As Barbie tries to find the girl who is playing with her, she finds herself sitting on a bench, looking out at a park. As she looks around, she sees for the first time, flashes of humans in various states of being – a couple looks lovingly at each other, a woman walks her dog while playing with her daughter, a man hides his head in his hands in unmistakeable anguish. If it’s true that each one of these humans is an island, then the connectors that make them a continent is Barbie’s empathy. 

This empathy was always there – but that empathy was not a necessary state in Barbieland, where Barbie is everyone. The idea of self was contained within the multitudes of the community – no doll is truly completely unique, and no doll has a need to cultivate an interior life. Here, the magic of being human is living in the wondrous and melancholic first-person, feeling and experiencing everything individually, but doing so together. Barbie feels what others are feeling for the first time, which scares her but makes her feel whole in a way she never thought she could feel. 

Barbie ends this scene of reflection by looking up at the trees in the park, a shade of green deeply foreign to her but somehow the most calming sight she’s ever experienced. Suddenly, I’m looking up at the big oak that covered my childhood backyard, lying in the grass, wondering about the breeze and what my mother is making for dinner. It’s a scene that is pantheistic in its simplicity, where every single part of the branch can be a small God in its own right, and somehow everything becomes a miracle.  
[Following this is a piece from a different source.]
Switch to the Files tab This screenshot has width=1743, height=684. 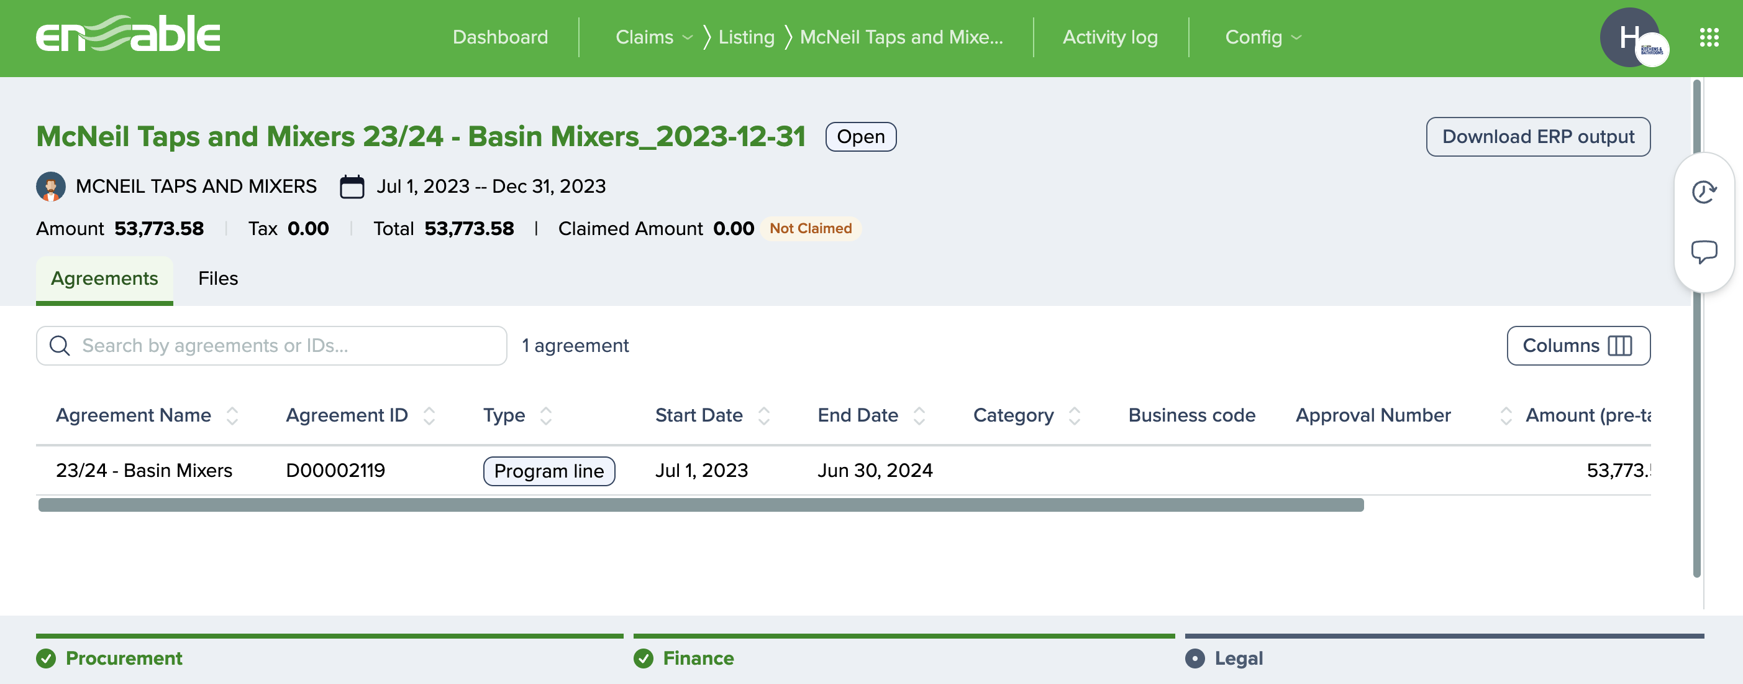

At the film’s emotional climax, Barbie is led to a white heaven space by Ruth Handler, the creator of Barbie. After Ken’s resounding lesson in learning to be an individual man without Barbie, she is left to wonder what she is, if she can even return to Barbieland having known the real world, and what it means to be human. If she even knows what she was made for. Ruth gently guides her to this room, where she bestows upon her a gift: the idea of a choice. 

In this heaven-like space, Gerwig shows us her God. A God that gently takes you by the hand and tells her that the road ahead is hard, but worth it. A God that is kind, and benevolent, and tells you that the ache of being alive is just a new colour that adds to the kaleidoscope of living. A God that’s walked through the same trials and unnervingly difficult tribulations that you have, who tells you to look to them for hope that you will get through it, and to hold on to the rope she left behind when she traveled in your worn-out shoes. 

Gerwig usurps a studio’s insistence on spoon-feeding and lets the audience sit with Barbie in every newly fledged dimension of her body, heart, and soul, as the colour of the back of your eyelids flashes behind her. She inhales and takes the hands of her God, seeing, once again, the trees of our childhood, peppered with people experiencing birthdays, christmases, new years, or just celebrating the magic in an ordinary day. Barbie’s God gifts her with the divine sight of seeing how her life will pan out before it does, the pain and joy all wrapped into one, and allows her the choice, which she takes willingly and excitingly. Barbie chooses to live the full spectrum of what it means to be human, to have a self that is fully unique and actualised, to live in the aching wonder of humanity. That, to me, makes Barbie a spiritual work of the most necessary calibre.